For the 1955 24 Hours of Le Mans, Scuderia Ferrari entered three cars. Umberto Maglioli and Phil Hill drove car number 3, Eugenio Castellotti with Paolo Marzotto raced in car number 4, and Maurice Trintignant and Harry Schell were fielded in car number 5. The 735 LM was entered in the top ‘Sport 5.0’ category. It was the category that also included the Jaguar D-Type, Lagonda DP-166, and Cooper T38. Castellotti in the Ferrari no. 4, recorded the best practice lap time of all time at 4 minutes 14 seconds. Only a second slower was the Mercedes-Benz 300SLR of Juan Manuel Fangio. Also over the flying kilometre on the Mulsanne straight, the 735 LM recorded a top speed of 291.2 km/h. Second was the Jaguar D-Type at 281.9 km/h.
The actual race was disappointing for Ferrari as none of the fielded cars had finished the race. First, the car of Castellotti / Marzotto retired after 52 laps and five hours with a failed engine. After the seven-hour mark and covering only 76 laps, Maglioli and Hill fell out of the race with an overheating engine and clutch problems.
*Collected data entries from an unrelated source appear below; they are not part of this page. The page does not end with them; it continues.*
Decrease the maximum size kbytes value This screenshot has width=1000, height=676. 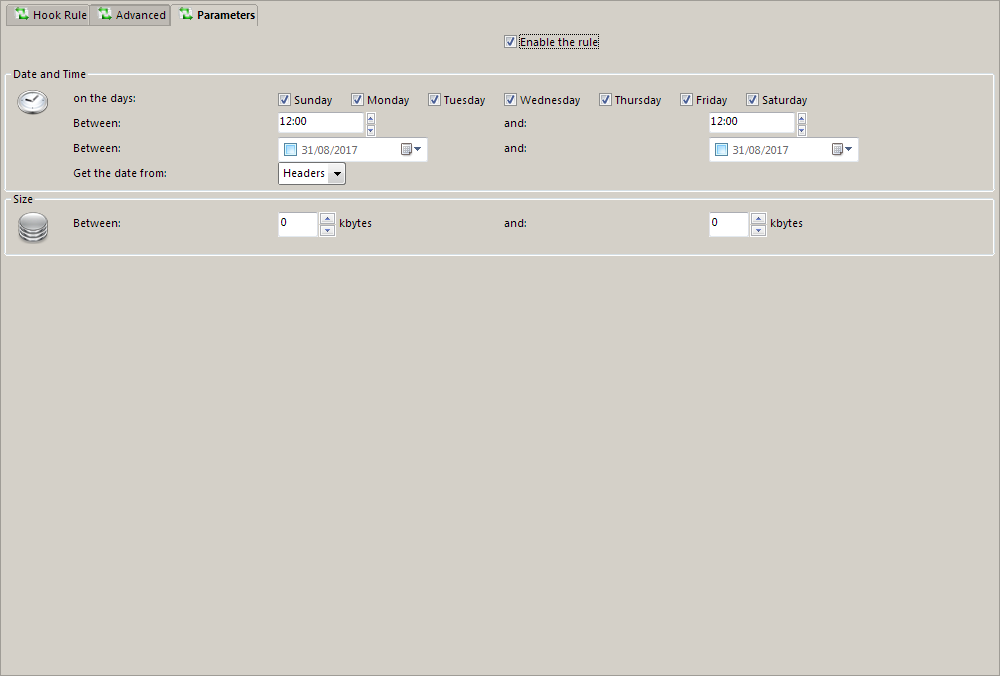point(758,230)
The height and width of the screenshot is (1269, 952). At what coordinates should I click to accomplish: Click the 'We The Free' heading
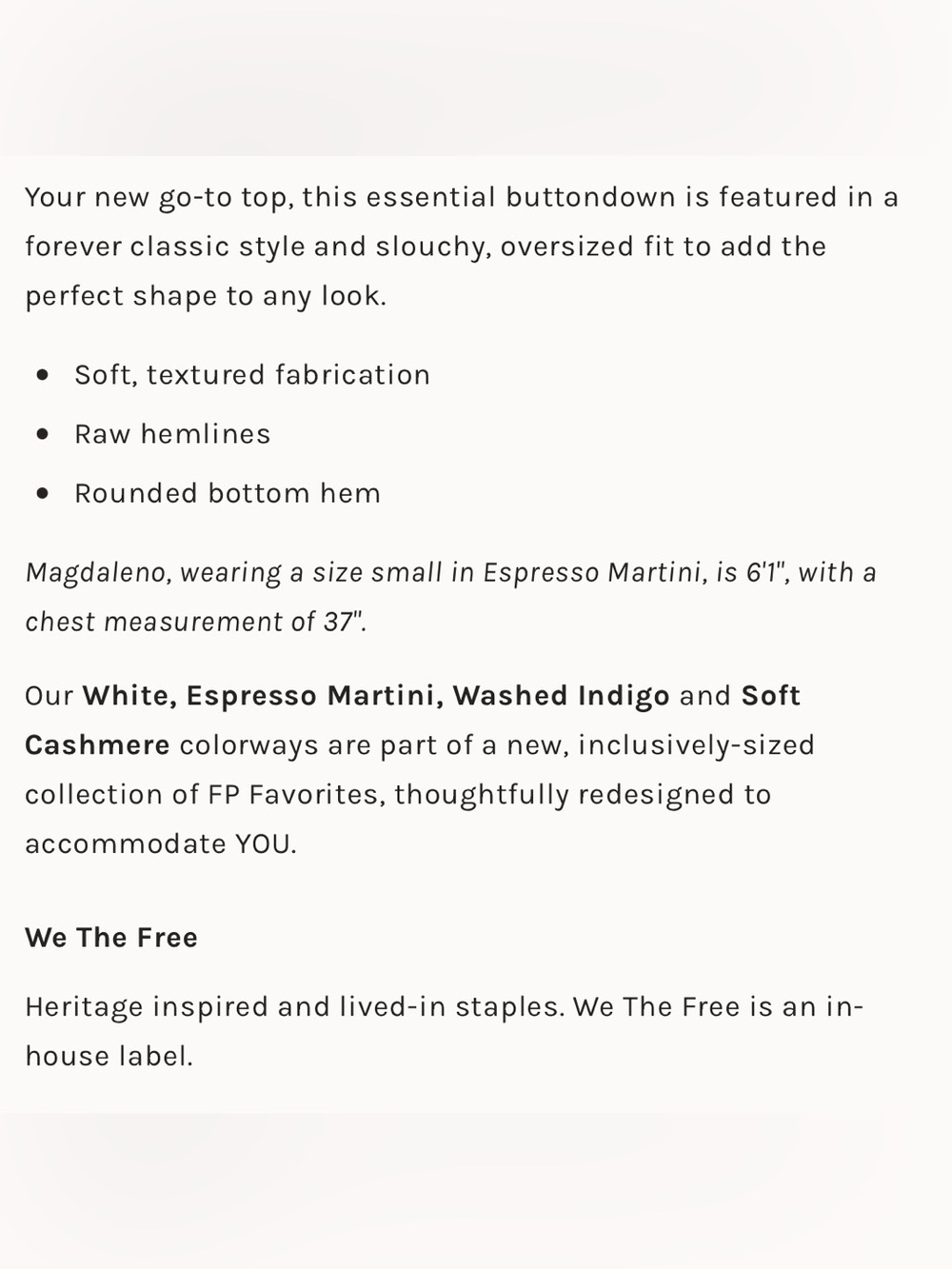click(111, 938)
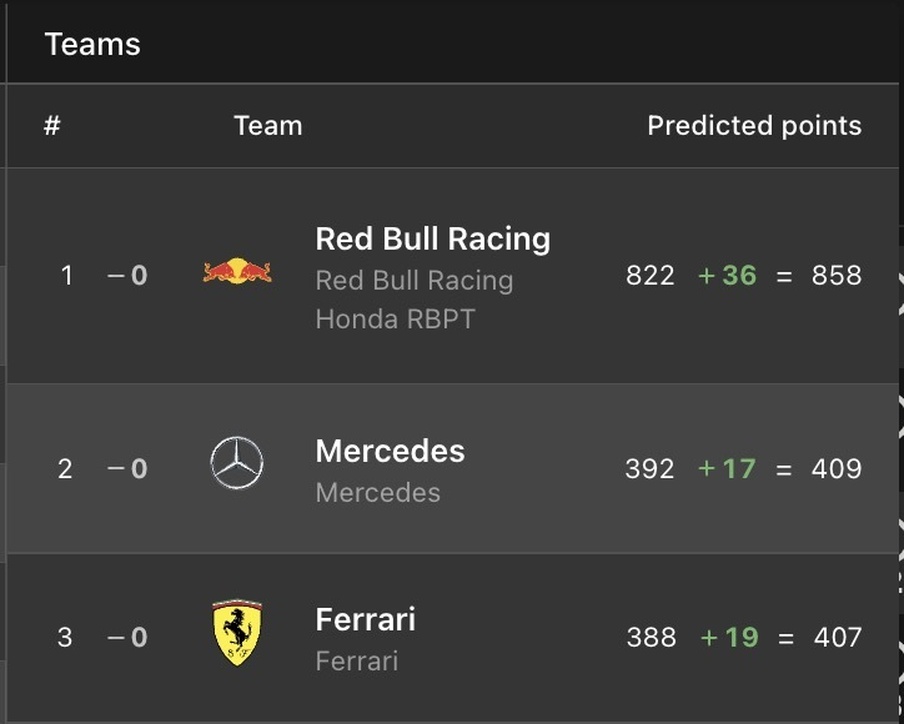
Task: Sort by the Team column header
Action: point(268,126)
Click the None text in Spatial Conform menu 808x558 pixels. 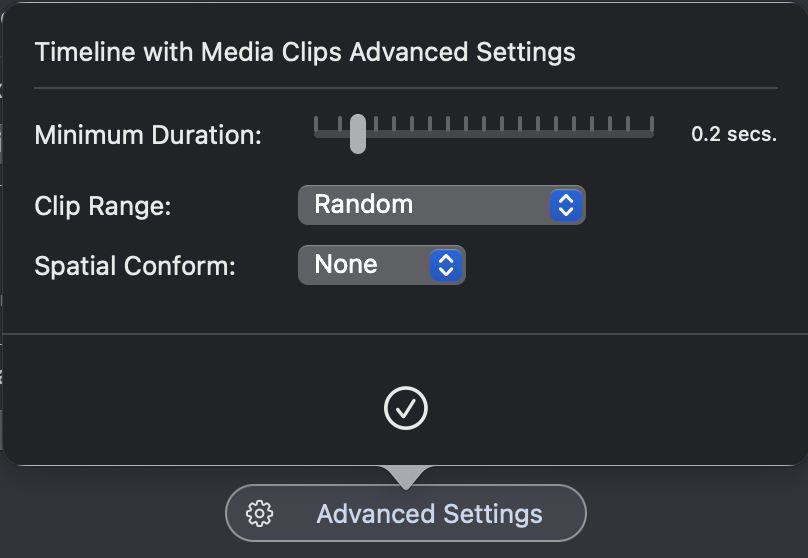[x=346, y=264]
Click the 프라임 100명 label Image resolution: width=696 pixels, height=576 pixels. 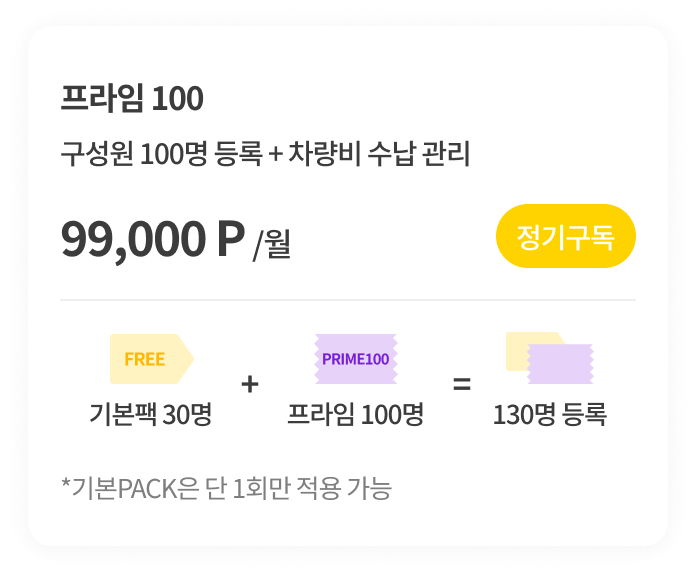pos(356,414)
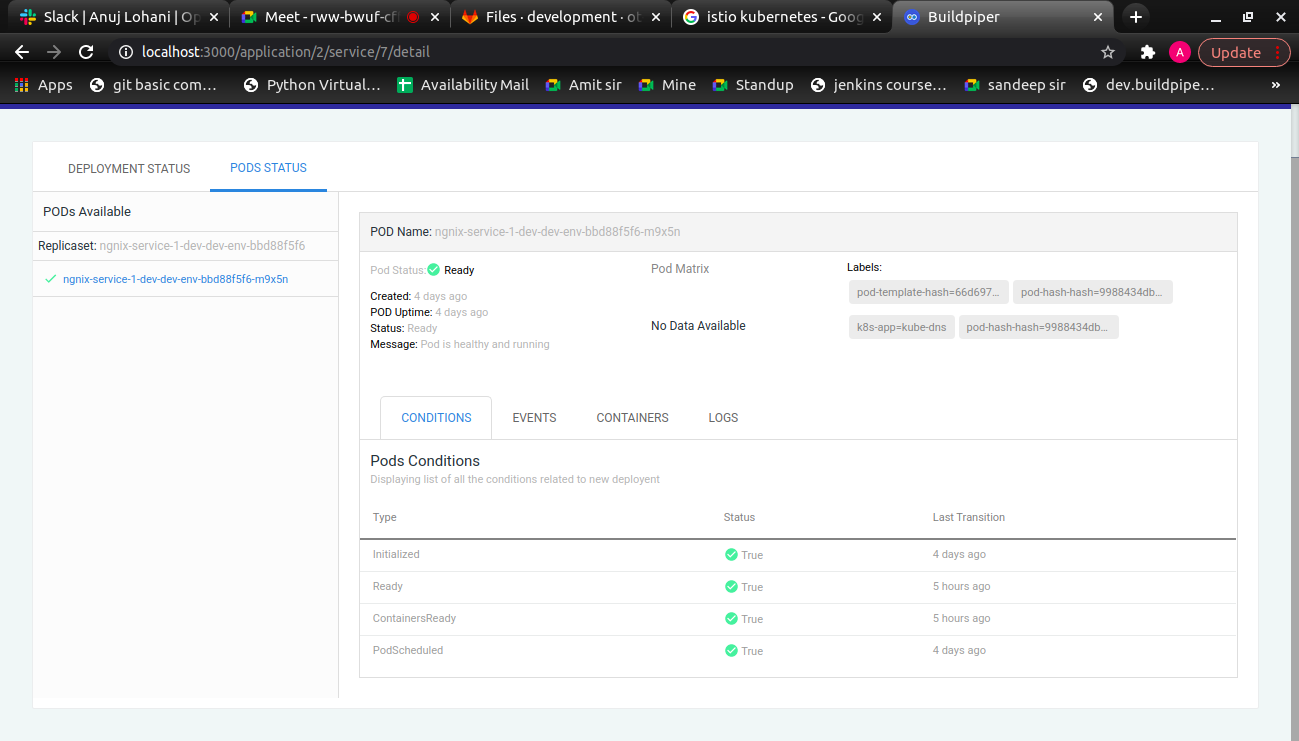Click the bookmark star icon
1299x741 pixels.
pyautogui.click(x=1108, y=52)
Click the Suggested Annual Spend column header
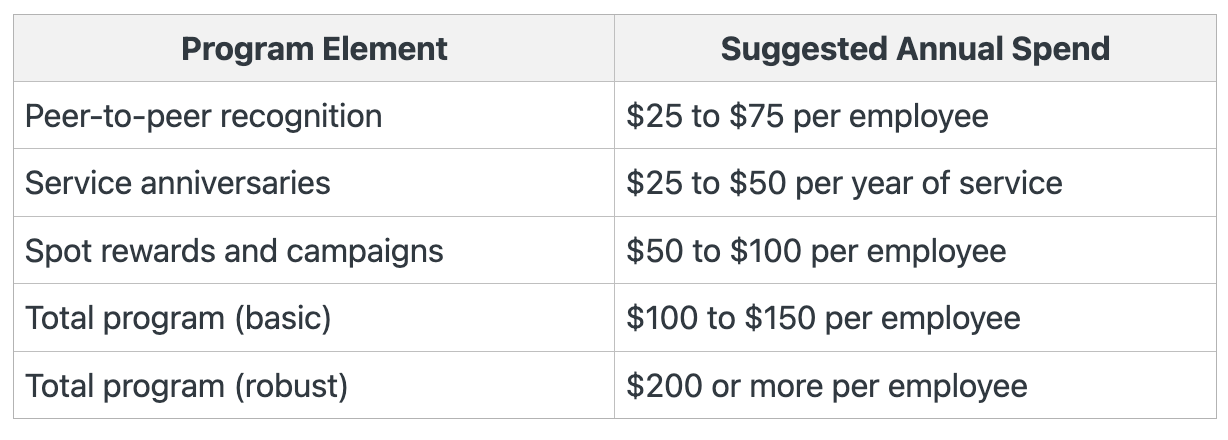 click(x=915, y=48)
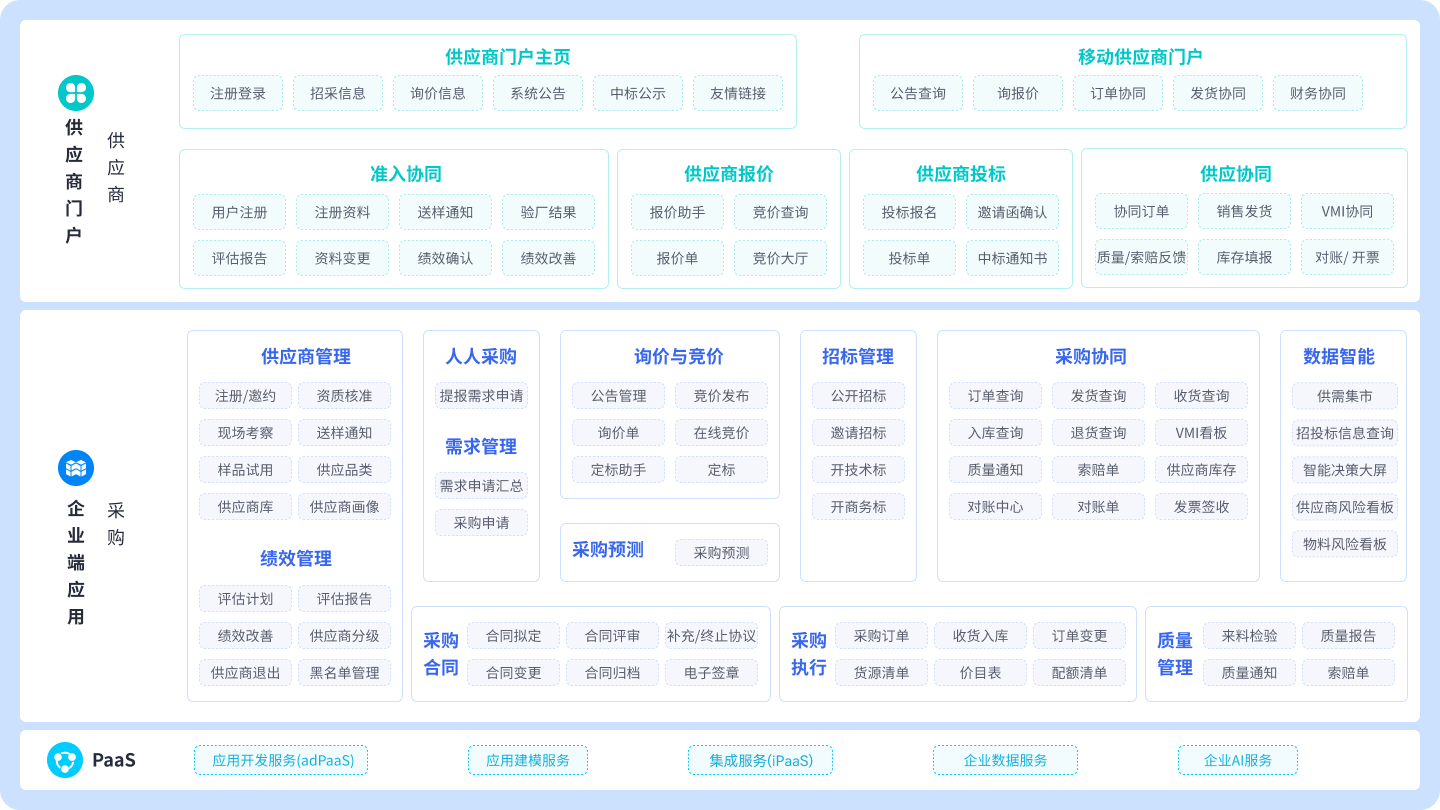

The remaining Ferrari entry, car no. 5 with Trintignant and Schell, retired with a faulty clutch after 107 laps and 10 hours of racing.
The race itself remained a black card in the history of motorsport because of the catastrophic crash that occurred, which came to be known as the 1955 Le Mans disaster.

Still in 1955, Umberto Maglioli entered the Aosta-Gran San Bernardo hillclimb and scored a first place overall. Later the same year, two cars were entered in the Swedish Grand Prix for sports cars. One finished third, driven by Eugenio Castellotti. The second, entered by Hawthorn, did not start.

After the failed Le Mans and imposition of the capacity caps for the 1956 season, all four cars ended up in the United States. Between 1955–1963 cars were raced by Jim Kimberly, Carroll Shelby, Phil Hill, Ray Cherryholmes, John Kilborn and Ernie McAfee with many victories in the SCCA and other race series in the US. McAfee, Shelby and Cherryholmes scored the most victories of all 735 LM drivers.

In April 1956, during the Del Monte Trophy in Pebble Beach, California, a fatal accident occurred in which Ernie McAfee lost his life. His car hit a tree and he was killed on impact. This event caused a ban of racing in Pebble Beach.

In 1957, three 735 LMs were entered in the Cuban Grand Prix. Two had retired and one had not arrived at all.

==Collectability==
Only four cars were made and all are in the hands of Ferrari collectors. Chassis number 0546LM was sold in 2017 at an RM Sotheby's auction for US$5.72 million.